Kate dragged her thoughts away from San Jose and back to the larger picture. “But I thought she was convinced that Laxman Mehta killed her? What can she do about him? He’s dead—our problem now, not hers.”

“She thinks the family encouraged him, maybe even drove him to it.”

“Christ. So what is she going to do?”

“Big picket lines in front of his company, and the city is looking into the contracts it has with him, thinking of canceling.”

“Well, that certainly sounds like Roz.”

“They’re also putting together a public memorial service for Pramilla.”

“Who is they?”

“I swear, Roz has half the organizations in Northern California involved. This is going to be big. Huge. And, I’m afraid, divisive. There’s a large Indian community in the Bay Area, and they’re all going to feel targeted, even those who have nothing to do with dowries. You know how it goes with ethnic groups, they all get jumbled together in the popular mind. Anyone wearing a turban is a follower of the Ayatollah; anyone with an Arab name sides with Saddam.”

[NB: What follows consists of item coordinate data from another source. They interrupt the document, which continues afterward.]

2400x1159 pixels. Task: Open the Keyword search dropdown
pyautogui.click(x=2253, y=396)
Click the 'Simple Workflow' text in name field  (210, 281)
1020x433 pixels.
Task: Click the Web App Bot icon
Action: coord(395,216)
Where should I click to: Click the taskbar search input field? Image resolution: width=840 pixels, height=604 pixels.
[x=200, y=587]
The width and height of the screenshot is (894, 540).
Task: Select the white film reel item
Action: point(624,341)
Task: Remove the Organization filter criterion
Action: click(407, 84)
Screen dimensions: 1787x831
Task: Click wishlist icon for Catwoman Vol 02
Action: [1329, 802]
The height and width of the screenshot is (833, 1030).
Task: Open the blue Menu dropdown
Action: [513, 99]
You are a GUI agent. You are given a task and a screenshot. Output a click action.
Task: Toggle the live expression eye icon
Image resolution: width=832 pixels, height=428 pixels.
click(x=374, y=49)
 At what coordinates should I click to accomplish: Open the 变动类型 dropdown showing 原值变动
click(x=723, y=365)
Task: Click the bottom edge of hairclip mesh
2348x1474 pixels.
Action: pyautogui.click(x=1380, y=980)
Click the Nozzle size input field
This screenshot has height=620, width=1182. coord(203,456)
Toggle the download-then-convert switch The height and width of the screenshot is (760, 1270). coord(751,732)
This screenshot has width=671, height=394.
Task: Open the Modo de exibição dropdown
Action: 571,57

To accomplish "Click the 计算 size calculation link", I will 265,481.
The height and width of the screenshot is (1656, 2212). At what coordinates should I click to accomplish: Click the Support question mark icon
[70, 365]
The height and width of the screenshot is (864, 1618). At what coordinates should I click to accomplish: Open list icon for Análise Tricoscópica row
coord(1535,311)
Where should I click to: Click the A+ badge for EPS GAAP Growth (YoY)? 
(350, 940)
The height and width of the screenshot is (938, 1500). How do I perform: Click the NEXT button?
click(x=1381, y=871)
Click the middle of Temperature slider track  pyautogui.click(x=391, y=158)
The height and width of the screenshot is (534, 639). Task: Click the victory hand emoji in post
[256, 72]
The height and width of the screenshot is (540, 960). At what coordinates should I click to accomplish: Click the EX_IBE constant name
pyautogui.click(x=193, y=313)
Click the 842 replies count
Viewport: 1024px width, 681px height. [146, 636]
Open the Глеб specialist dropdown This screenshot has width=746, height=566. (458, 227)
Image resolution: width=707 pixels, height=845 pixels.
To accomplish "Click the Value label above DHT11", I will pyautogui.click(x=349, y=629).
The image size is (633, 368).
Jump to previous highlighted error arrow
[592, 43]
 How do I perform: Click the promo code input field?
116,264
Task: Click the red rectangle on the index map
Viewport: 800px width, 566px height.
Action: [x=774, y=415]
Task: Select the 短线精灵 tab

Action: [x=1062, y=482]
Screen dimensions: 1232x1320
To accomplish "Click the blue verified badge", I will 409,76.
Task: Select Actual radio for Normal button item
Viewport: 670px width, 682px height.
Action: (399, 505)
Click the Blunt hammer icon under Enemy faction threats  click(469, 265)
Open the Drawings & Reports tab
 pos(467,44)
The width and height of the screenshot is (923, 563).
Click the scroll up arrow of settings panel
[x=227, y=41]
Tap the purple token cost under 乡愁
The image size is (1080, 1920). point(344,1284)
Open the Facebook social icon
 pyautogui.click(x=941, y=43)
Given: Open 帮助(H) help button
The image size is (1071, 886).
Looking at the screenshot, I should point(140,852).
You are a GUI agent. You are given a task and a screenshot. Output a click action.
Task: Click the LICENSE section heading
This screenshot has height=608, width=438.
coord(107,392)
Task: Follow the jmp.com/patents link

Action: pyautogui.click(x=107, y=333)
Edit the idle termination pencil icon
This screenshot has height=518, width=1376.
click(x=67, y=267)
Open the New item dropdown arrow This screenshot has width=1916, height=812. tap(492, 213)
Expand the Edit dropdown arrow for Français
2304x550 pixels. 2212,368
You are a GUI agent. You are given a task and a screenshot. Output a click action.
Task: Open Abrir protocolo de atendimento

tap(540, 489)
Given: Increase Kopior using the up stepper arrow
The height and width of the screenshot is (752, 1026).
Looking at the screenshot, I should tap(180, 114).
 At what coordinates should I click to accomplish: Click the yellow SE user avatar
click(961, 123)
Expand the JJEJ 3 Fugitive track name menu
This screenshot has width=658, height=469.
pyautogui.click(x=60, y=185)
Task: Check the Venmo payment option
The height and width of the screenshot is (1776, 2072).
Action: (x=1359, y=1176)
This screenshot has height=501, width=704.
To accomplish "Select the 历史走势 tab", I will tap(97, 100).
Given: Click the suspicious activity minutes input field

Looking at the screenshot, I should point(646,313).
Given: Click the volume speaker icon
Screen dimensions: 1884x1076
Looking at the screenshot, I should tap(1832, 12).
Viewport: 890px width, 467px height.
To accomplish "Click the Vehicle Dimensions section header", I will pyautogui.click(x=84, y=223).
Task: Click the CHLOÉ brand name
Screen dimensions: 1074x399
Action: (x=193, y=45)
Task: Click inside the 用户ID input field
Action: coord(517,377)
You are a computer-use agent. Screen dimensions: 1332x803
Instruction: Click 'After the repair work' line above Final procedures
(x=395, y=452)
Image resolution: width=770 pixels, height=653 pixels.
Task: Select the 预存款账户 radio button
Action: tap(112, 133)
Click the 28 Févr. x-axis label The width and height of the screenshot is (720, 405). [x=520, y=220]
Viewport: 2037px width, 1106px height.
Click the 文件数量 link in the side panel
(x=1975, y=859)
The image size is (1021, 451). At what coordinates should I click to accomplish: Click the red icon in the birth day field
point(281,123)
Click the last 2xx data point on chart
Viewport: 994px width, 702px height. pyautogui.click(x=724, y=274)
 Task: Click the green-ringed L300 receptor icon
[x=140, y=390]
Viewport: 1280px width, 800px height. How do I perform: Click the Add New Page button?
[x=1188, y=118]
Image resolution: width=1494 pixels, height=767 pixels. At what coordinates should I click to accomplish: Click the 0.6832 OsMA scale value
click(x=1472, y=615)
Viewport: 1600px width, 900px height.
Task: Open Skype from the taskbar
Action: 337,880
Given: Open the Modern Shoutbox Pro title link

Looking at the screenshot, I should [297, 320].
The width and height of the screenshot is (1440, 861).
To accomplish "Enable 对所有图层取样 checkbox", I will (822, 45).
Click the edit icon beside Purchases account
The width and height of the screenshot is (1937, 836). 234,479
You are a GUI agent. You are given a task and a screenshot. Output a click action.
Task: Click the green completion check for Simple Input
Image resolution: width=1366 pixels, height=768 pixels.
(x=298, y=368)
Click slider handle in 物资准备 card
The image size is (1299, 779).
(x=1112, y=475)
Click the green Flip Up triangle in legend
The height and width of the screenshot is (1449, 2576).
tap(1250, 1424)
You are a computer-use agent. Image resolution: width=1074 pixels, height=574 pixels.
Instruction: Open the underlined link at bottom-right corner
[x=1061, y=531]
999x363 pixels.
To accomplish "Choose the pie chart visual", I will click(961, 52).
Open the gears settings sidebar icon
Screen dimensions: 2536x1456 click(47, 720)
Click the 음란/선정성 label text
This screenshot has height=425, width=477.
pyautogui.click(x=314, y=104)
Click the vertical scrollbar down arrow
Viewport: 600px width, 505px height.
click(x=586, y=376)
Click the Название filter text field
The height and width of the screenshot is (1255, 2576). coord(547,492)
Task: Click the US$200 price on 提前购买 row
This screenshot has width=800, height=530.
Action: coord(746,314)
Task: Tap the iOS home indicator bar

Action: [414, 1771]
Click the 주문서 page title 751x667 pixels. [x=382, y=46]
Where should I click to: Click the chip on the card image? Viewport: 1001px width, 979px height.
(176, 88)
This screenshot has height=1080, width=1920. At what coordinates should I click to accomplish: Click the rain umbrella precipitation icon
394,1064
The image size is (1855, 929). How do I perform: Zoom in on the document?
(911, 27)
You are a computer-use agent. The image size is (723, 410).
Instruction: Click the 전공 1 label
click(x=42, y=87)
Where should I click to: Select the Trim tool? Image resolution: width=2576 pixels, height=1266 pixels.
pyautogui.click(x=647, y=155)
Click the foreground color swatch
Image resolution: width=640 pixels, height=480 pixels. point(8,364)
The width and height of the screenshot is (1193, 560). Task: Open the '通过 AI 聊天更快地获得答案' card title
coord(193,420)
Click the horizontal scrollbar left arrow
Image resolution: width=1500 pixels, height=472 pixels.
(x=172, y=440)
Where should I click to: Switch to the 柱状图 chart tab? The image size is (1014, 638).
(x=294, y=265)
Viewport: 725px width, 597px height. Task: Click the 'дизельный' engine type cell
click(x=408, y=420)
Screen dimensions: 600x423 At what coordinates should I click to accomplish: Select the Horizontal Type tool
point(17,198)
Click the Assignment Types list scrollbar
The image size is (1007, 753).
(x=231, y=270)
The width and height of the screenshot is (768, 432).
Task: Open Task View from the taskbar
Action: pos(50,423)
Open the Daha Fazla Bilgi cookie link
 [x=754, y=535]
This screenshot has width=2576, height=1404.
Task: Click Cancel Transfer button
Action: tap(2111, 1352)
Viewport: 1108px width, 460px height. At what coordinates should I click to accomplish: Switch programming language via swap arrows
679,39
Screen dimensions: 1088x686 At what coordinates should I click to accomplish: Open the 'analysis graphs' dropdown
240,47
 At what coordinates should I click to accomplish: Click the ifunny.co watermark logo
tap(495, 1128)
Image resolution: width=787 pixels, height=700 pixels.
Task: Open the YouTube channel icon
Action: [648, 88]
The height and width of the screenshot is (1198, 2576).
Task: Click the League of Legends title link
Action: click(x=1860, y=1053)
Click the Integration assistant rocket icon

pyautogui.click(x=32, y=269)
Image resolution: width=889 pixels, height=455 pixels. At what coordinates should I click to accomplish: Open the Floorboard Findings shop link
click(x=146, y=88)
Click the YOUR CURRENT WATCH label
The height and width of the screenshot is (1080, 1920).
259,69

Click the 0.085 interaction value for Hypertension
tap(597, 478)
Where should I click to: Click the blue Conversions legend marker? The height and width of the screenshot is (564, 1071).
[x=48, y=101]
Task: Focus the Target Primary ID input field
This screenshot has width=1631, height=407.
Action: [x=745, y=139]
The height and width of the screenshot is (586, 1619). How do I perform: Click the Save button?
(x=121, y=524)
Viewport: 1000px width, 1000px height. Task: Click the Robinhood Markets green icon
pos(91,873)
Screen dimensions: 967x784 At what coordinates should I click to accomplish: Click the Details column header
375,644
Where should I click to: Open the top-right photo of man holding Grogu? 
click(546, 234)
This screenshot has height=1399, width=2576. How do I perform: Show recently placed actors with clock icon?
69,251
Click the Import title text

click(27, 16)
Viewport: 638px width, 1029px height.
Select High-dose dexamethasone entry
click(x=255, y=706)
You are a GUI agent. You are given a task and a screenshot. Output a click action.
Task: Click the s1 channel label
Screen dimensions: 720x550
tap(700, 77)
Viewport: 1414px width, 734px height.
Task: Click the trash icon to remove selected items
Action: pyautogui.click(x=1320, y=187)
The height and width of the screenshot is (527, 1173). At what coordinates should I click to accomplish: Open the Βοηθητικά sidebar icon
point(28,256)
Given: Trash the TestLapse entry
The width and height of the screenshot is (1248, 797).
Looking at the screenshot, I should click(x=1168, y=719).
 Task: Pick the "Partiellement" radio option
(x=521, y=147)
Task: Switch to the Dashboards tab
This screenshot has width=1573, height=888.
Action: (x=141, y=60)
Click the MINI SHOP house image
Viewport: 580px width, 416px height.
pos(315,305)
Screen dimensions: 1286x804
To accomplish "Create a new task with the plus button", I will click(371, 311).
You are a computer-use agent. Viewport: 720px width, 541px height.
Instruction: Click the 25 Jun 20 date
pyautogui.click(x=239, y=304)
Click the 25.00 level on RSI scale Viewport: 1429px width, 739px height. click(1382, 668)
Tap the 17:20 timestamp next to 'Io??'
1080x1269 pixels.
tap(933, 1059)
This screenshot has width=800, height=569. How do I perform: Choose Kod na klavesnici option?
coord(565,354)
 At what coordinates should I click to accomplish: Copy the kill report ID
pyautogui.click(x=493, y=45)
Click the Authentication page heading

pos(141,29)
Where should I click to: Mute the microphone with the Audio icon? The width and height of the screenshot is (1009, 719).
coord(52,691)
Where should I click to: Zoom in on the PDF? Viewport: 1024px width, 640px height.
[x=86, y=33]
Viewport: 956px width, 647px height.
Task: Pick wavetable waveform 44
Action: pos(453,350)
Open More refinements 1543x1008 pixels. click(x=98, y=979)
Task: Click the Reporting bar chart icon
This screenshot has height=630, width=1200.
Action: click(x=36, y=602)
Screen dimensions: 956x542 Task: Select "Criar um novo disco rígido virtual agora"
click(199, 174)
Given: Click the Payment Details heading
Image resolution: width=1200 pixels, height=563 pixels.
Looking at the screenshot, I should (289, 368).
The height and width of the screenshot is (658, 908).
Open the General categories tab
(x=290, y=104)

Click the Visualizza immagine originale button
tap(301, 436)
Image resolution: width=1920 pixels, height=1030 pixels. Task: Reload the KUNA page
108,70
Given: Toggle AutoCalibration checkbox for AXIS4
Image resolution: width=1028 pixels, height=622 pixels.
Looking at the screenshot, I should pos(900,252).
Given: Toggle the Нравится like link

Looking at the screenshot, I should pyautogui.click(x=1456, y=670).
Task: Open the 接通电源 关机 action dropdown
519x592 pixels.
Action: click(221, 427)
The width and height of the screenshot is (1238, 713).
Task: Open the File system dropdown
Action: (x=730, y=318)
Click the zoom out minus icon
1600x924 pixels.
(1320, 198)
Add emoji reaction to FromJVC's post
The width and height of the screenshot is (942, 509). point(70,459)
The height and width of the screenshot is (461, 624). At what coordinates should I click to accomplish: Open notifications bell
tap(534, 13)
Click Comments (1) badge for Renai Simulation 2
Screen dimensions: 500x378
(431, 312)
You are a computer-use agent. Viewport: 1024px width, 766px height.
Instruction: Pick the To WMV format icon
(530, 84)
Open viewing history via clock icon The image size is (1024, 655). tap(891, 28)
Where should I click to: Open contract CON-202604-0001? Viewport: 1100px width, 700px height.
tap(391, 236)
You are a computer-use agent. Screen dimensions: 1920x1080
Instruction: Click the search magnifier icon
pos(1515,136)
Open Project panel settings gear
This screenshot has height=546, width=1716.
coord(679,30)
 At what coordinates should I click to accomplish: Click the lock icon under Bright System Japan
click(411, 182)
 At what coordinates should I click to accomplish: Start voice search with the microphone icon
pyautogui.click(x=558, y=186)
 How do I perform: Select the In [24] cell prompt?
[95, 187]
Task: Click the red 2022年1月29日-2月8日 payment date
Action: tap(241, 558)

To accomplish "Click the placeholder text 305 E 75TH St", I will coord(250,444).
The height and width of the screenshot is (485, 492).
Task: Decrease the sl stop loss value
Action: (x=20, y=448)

“I know. But I’m sorry, babe, this all sounds like business as usual for Roz. Why is Maj so upset about it this time?”

“A combination of things. Maj’s not feeling very well, and the pregnancy is interfering with her own work. And the timing is bad, coming just when her work is going through a demanding phase, and Roz had promised to be more available for Mina. Plus that, Roz’s church is making noises about cutting back her funding—they say they’re paying her to be a parish priest, not a political organizer, and the congregation is being neglected. So there’s that worry as well. But I think what has Maj so concerned is the degree of Roz’s involvement. For some reason this girl’s killing has pulled all of Roz’s levers at once, and it’s making her a little crazy. That’s not a diagnosis, by the way,” Lee added, in a welcome breath of humor. “She’s out to make Pramilla Mehta a saint and a martyr, or at least a household name, and you know how good she is at playing the media game.”

Kate agreed: Roz was an artist at manipulating the media.

“But it takes a massive jolt of energy to get the PR wheels going, so she’s pulled out all the stops. Statements issued, photo ops, interviews on national television, in and out of the mayor’s office and the supervisors‘, phone calls to the governor and any senators she can get through to. The president has heard of her, and Oprah is interested.”

“So she’s running on empty, no food or sleep, and Maj is waiting for the crash.”

“You know, it really is an addiction, this kind of righteous campaign. When it ends, as it has to, the drop-off is a steep one.”

They had seen it before, but Maj had to live with it, and would be picking up the pieces at a time when she would be ill equipped to do so.

“Is there anything you can do?” Kate asked.

“Not really. You know Roz. If you try to shake some sense into her, it just makes you the enemy.”

“Hard on Maj.”

“Yes. And Mina is confused, too. But enough—it won’t help anyone if you and I get sucked in. What happened with your day?”